Dubious. On a desktop device it's really common for there to be mechanisms that make it easy for software to steal the clipboard contents and intercept keypresses because these are things that some legitimate desktop software needs. There may often be a documented API that even a mediocre programmer can use to get this working in a few hours.
On the other hand, stealing session tokens is typically going to require reaching inside the browser process, which is perhaps the most sophisticated software on a machine, and then groping around to find these tokens. It definitely is possible in some cases but it's likely to be pretty hard.
I'd compare it to the difference between stealing a person's credit card from a bag they left under their seat versus reaching under somebody's shirt to take the money they've tucked into their bra. I don't doubt that somebody, somewhere, is good enough to get away with that second one unnoticed, but I know for sure the first one is easier.
Last I checked hooking key events in Windows requires SYSTEM access.
Stealing session tokens can be as easy as just pulling the entire browser profile, which I doubt requires elevated access.

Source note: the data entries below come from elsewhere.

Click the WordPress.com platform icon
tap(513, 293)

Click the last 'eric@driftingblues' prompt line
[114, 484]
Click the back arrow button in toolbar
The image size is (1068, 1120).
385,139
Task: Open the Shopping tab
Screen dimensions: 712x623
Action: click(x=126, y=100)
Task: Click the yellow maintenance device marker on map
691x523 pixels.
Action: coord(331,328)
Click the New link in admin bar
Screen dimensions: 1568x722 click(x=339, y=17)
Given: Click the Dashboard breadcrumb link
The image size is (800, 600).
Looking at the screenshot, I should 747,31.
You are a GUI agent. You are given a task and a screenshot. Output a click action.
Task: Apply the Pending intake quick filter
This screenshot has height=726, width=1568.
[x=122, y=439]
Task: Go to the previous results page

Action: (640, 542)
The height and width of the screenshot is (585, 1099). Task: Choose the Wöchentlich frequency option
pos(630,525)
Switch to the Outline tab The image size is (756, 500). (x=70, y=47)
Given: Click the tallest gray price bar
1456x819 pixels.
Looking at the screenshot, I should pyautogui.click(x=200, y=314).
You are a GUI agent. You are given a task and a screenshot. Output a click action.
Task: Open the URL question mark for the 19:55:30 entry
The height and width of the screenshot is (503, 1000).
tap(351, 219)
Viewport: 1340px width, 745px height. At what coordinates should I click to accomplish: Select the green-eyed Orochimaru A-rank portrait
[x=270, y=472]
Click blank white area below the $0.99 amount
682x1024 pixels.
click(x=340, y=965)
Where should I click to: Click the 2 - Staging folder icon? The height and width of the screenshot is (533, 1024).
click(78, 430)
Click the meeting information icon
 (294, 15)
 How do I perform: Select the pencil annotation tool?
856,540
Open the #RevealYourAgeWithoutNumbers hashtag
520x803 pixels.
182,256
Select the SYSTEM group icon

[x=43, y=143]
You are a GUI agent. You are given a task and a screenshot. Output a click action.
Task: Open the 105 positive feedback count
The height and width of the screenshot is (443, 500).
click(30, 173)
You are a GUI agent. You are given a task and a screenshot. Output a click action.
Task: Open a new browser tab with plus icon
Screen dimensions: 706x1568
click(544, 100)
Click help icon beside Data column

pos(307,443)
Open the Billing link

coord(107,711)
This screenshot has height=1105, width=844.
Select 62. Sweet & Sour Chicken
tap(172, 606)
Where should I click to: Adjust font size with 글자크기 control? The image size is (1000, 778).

I imagine black market postexploitation kits would have session data theft as a feature.
Again, if somebody has system access, you're probably completely fucked from a different angle irrespective of your preferred authentication method so now we're talking about semantics of how you're getting fucked because most 'apt's are going to be grepping your disk for words key phrases like 'financial data', not caring about your facebook account.
While it is true that hooking _all_ keyboard input requires SYSTEM access (because it involves either impersonating the session manager or injecting code into kernel), you don’t really need that to exfiltrate passwords for random websites that are entered into web browser. Owner of session can hook any event that is passed to the session, which obviously includes any keyboard event that the browser is going to see.
Even if the malware hijacks your session tokens, using something like WebAuthn prevents silent theft of a password, which is much more powerful (allows creation of new sessions).
If your host is infected with malware but it can't steal your passwords due to hardware boundaries, it still has access to your host at a pretty reasonable permission level.
In most corporate environments that's far more damaging than getting persistence in a handful of webapps.
On the other hand, stealing session tokens is typically going to require reaching inside the browser process, which is perhaps the most sophisticated software on a machine, and then groping around to find these tokens. It definitely is possible in some cases but it's likely to be pretty hard.
I'd compare it to the difference between stealing a person's credit card from a bag they left under their seat versus reaching under somebody's shirt to take the money they've tucked into their bra. I don't doubt that somebody, somewhere, is good enough to get away with that second one unnoticed, but I know for sure the first one is easier.